### Given data

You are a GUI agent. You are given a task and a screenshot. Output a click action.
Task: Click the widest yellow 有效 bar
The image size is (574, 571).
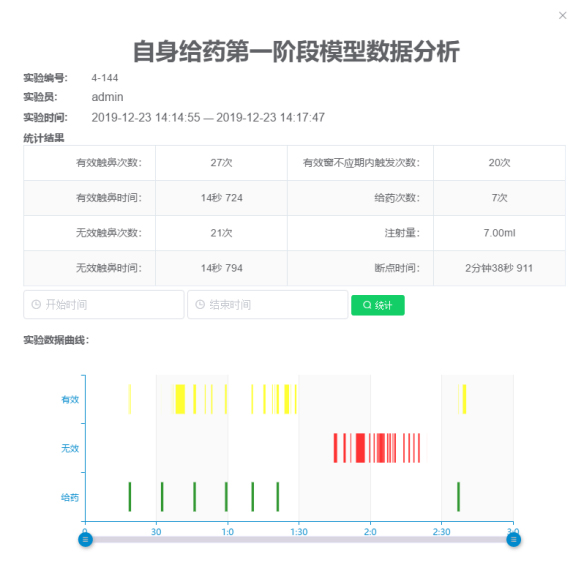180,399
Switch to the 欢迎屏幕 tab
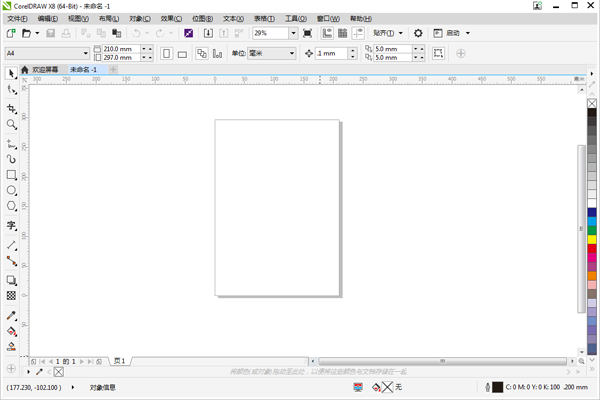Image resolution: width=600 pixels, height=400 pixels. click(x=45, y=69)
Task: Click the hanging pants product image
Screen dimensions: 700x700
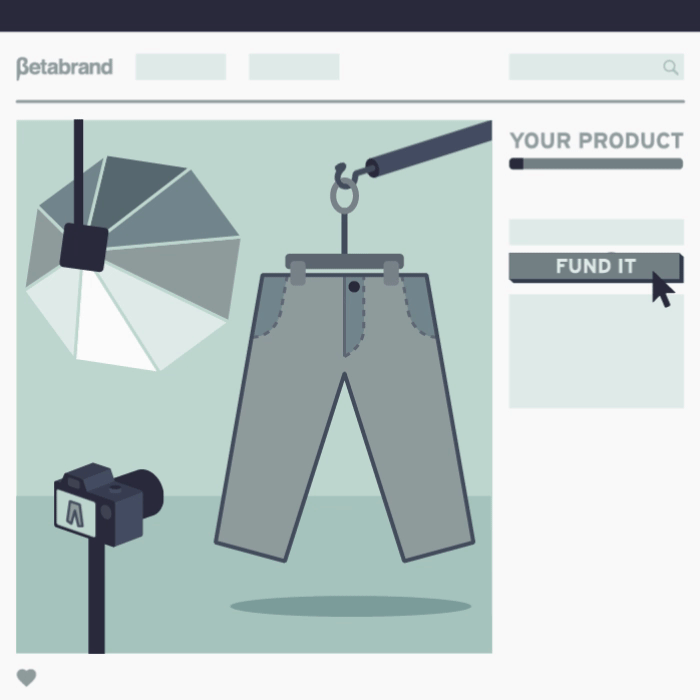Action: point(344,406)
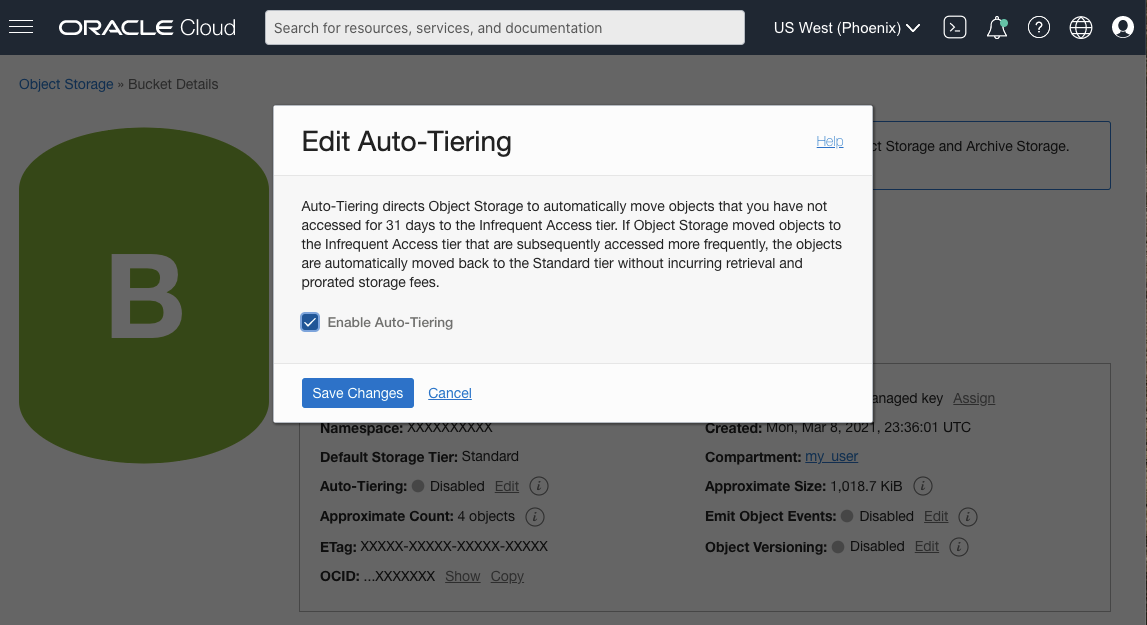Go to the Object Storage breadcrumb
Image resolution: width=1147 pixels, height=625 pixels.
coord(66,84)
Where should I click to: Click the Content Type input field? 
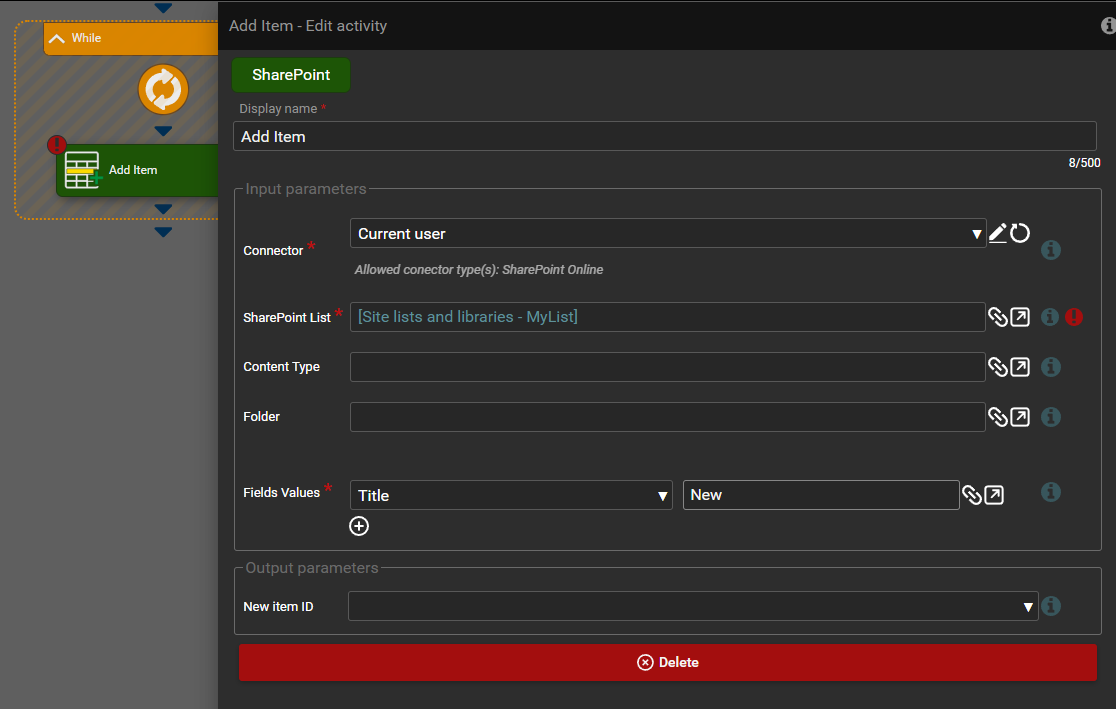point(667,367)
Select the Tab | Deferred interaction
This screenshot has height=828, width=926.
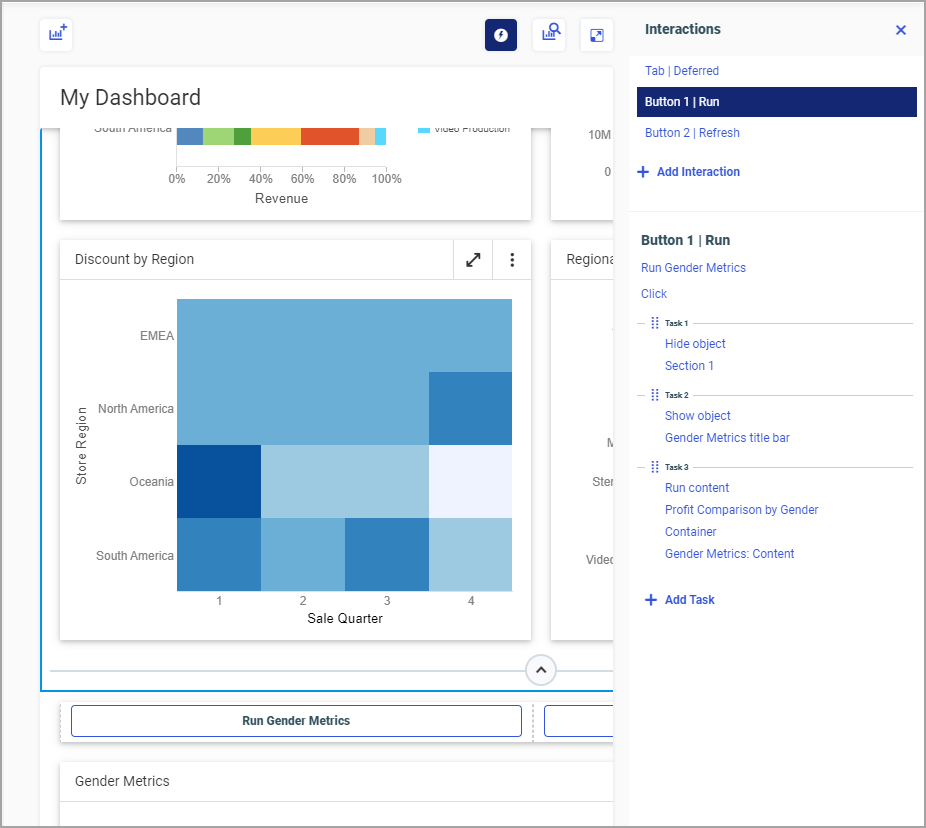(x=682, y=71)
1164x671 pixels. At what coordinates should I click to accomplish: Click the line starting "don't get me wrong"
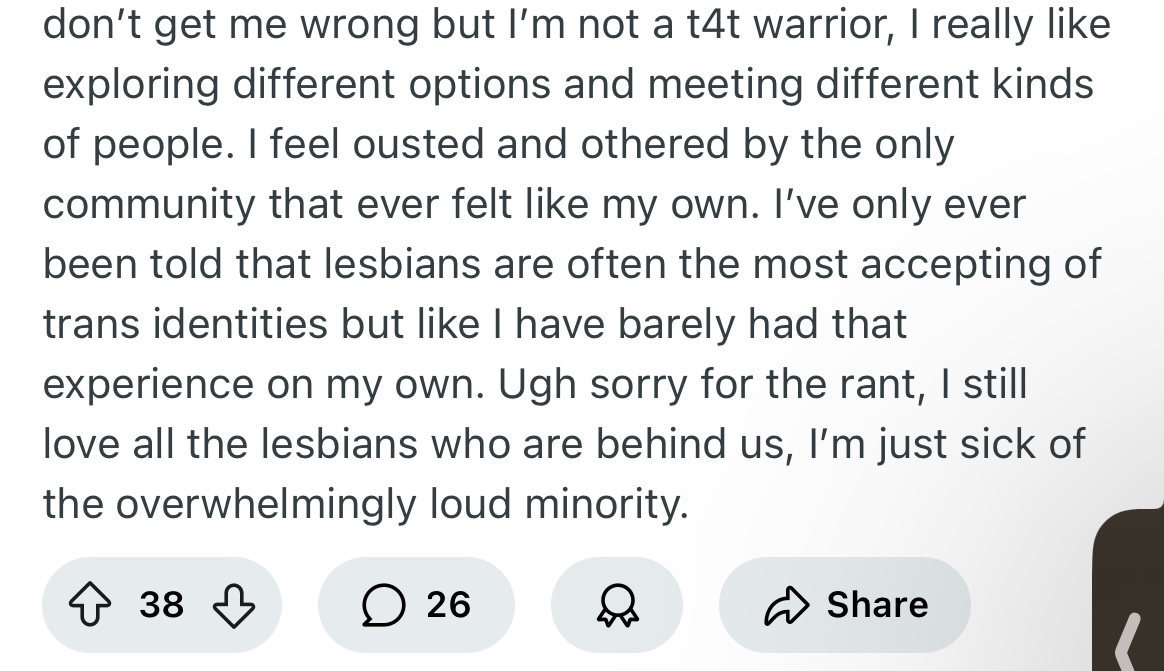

### The task
Retype the listing above exactly, pictures excluded.

### Problem solution
You are a GUI agent. You are given a task and a screenshot. Output a click action.
Task: Click the widest yellow 有效 bar
The image size is (574, 571).
180,399
Switch to the 欢迎屏幕 tab
Image resolution: width=600 pixels, height=400 pixels. click(x=45, y=69)
Task: Click the hanging pants product image
Screen dimensions: 700x700
Action: point(344,406)
Go to the Object Storage breadcrumb
Image resolution: width=1147 pixels, height=625 pixels.
coord(66,84)
Where should I click to: Click the Content Type input field? 
point(667,367)
Select the Tab | Deferred interaction
This screenshot has height=828, width=926.
(x=682, y=71)
1164x671 pixels. At what coordinates should I click to accomplish: Click the line starting "don't get me wrong"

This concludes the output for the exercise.